— The exercise —
Copy the lines of the records unchanged, starting at the line that contains "料金表 (539, 2250)" and ending at the line that contains "セカンドオピニオンのご案内 (119, 2313)", with both of those lines included.

Stored items:
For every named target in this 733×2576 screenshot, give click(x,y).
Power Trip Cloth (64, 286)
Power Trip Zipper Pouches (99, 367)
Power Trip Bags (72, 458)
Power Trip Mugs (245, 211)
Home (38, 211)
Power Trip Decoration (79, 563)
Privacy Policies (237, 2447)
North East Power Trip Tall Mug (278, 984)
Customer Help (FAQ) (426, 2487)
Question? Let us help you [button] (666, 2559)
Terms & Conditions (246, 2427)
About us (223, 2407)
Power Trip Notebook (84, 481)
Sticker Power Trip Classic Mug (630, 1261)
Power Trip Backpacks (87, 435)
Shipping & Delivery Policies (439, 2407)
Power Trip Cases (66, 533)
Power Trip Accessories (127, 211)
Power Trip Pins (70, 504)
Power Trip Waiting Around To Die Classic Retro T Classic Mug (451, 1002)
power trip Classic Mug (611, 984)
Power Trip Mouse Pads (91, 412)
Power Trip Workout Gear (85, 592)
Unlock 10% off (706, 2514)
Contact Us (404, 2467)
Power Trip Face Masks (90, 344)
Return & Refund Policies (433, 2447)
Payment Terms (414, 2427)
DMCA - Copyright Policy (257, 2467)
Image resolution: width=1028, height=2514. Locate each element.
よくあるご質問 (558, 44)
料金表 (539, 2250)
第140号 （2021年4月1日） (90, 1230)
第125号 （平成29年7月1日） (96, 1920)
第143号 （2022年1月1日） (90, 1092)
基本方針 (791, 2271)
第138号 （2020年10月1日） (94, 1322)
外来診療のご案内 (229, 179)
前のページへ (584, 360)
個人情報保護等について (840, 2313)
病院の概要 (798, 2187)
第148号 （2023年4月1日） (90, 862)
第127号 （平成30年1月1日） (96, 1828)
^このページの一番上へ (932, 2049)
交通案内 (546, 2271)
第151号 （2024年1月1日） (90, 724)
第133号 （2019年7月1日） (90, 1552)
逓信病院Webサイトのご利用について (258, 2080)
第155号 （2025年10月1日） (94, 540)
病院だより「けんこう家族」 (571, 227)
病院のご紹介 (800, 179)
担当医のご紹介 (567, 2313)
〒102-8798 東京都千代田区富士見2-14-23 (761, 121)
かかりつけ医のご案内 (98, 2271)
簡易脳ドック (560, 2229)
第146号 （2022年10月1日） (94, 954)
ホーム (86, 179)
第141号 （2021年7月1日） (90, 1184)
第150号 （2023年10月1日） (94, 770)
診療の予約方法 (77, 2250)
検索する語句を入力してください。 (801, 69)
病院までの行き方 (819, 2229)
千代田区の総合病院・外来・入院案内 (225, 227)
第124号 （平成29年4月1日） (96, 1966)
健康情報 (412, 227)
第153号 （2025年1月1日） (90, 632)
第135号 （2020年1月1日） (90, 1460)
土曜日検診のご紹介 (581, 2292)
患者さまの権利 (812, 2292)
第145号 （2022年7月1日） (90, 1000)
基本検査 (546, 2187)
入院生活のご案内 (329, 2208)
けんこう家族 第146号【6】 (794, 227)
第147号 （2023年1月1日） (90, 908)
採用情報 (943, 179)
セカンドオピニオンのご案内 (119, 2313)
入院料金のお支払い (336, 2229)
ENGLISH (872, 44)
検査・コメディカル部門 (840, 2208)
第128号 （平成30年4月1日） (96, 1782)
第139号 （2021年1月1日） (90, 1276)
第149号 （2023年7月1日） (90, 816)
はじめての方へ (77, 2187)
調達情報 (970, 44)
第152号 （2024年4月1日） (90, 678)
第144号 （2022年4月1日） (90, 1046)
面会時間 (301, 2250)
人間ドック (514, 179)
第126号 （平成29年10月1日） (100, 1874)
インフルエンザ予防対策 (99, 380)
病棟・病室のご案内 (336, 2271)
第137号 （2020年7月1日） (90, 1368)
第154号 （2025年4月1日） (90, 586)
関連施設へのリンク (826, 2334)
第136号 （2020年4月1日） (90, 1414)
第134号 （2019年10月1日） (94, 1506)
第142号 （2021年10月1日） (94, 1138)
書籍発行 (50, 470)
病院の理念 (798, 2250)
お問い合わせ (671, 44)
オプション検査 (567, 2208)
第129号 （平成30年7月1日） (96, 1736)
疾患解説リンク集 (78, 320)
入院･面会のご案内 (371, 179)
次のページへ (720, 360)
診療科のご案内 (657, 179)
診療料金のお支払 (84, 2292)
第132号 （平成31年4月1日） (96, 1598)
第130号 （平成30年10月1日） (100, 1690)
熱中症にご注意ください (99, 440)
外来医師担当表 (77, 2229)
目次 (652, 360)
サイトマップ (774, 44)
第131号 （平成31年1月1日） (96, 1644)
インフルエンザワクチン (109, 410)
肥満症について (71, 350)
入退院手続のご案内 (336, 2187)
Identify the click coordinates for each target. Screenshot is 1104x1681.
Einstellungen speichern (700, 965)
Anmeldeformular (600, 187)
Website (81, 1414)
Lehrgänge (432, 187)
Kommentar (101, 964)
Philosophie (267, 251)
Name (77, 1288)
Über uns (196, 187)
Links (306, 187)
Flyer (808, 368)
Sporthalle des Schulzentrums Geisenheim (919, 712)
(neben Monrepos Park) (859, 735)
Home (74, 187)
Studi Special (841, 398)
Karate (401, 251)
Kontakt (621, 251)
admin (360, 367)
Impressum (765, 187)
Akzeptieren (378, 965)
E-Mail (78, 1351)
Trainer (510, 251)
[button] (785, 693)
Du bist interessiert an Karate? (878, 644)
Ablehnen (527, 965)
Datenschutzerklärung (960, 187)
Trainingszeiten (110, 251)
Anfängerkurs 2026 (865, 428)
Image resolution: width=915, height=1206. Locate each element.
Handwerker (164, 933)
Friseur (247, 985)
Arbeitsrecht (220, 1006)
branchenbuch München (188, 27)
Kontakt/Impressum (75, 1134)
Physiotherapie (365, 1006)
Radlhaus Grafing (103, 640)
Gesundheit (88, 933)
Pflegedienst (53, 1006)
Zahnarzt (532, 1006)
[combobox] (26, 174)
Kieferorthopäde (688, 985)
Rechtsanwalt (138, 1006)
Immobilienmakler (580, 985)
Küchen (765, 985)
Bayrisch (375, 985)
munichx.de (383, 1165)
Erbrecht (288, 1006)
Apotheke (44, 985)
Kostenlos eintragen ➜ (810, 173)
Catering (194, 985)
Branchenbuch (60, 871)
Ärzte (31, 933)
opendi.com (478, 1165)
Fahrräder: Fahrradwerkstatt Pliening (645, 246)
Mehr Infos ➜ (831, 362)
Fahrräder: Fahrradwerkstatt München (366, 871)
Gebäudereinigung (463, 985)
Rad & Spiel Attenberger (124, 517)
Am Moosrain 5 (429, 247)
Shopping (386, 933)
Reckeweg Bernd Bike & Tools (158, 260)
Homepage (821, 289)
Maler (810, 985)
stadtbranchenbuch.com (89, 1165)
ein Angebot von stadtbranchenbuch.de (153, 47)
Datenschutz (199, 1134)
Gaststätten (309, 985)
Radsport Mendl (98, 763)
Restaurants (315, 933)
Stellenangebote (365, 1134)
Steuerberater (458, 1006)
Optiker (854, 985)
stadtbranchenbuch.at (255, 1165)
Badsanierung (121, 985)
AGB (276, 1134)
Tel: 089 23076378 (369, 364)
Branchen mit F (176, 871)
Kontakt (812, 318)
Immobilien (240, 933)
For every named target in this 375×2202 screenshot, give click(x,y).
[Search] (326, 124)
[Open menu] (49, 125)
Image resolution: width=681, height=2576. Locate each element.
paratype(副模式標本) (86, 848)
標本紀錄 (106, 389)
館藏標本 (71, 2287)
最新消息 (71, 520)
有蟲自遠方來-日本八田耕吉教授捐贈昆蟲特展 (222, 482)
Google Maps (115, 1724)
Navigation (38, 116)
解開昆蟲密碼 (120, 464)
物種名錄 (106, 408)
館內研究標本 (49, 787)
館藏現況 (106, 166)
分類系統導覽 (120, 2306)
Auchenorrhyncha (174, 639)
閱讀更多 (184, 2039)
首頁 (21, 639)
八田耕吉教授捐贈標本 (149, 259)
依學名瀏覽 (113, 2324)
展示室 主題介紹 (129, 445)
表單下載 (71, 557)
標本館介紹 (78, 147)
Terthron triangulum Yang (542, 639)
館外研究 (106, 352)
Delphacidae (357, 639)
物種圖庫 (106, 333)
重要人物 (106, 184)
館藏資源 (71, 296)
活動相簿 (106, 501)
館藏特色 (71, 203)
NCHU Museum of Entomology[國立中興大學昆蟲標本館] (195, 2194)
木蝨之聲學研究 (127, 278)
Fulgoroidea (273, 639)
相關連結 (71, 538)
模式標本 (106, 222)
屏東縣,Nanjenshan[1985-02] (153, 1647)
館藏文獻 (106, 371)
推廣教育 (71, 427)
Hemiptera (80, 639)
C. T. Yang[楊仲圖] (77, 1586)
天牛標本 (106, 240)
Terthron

— Right answer —
料金表 (539, 2250)
第140号 （2021年4月1日） (90, 1230)
第125号 （平成29年7月1日） (96, 1920)
第143号 （2022年1月1日） (90, 1092)
基本方針 (791, 2271)
第138号 （2020年10月1日） (94, 1322)
外来診療のご案内 (229, 179)
前のページへ (584, 360)
個人情報保護等について (840, 2313)
病院の概要 (798, 2187)
第148号 （2023年4月1日） (90, 862)
第127号 （平成30年1月1日） (96, 1828)
^このページの一番上へ (932, 2049)
交通案内 (546, 2271)
第151号 （2024年1月1日） (90, 724)
第133号 （2019年7月1日） (90, 1552)
逓信病院Webサイトのご利用について (258, 2080)
第155号 （2025年10月1日） (94, 540)
病院だより「けんこう家族」 (571, 227)
病院のご紹介 (800, 179)
担当医のご紹介 (567, 2313)
〒102-8798 東京都千代田区富士見2-14-23 (761, 121)
かかりつけ医のご案内 (98, 2271)
簡易脳ドック (560, 2229)
第146号 （2022年10月1日） (94, 954)
ホーム (86, 179)
第141号 （2021年7月1日） (90, 1184)
第150号 （2023年10月1日） (94, 770)
診療の予約方法 (77, 2250)
検索する語句を入力してください。 (801, 69)
病院までの行き方 (819, 2229)
千代田区の総合病院・外来・入院案内 (225, 227)
第124号 （平成29年4月1日） (96, 1966)
健康情報 (412, 227)
第153号 （2025年1月1日） (90, 632)
第135号 （2020年1月1日） (90, 1460)
土曜日検診のご紹介 (581, 2292)
患者さまの権利 (812, 2292)
第145号 （2022年7月1日） (90, 1000)
基本検査 (546, 2187)
入院生活のご案内 (329, 2208)
けんこう家族 第146号【6】 (794, 227)
第147号 （2023年1月1日） (90, 908)
採用情報 (943, 179)
セカンドオピニオンのご案内 (119, 2313)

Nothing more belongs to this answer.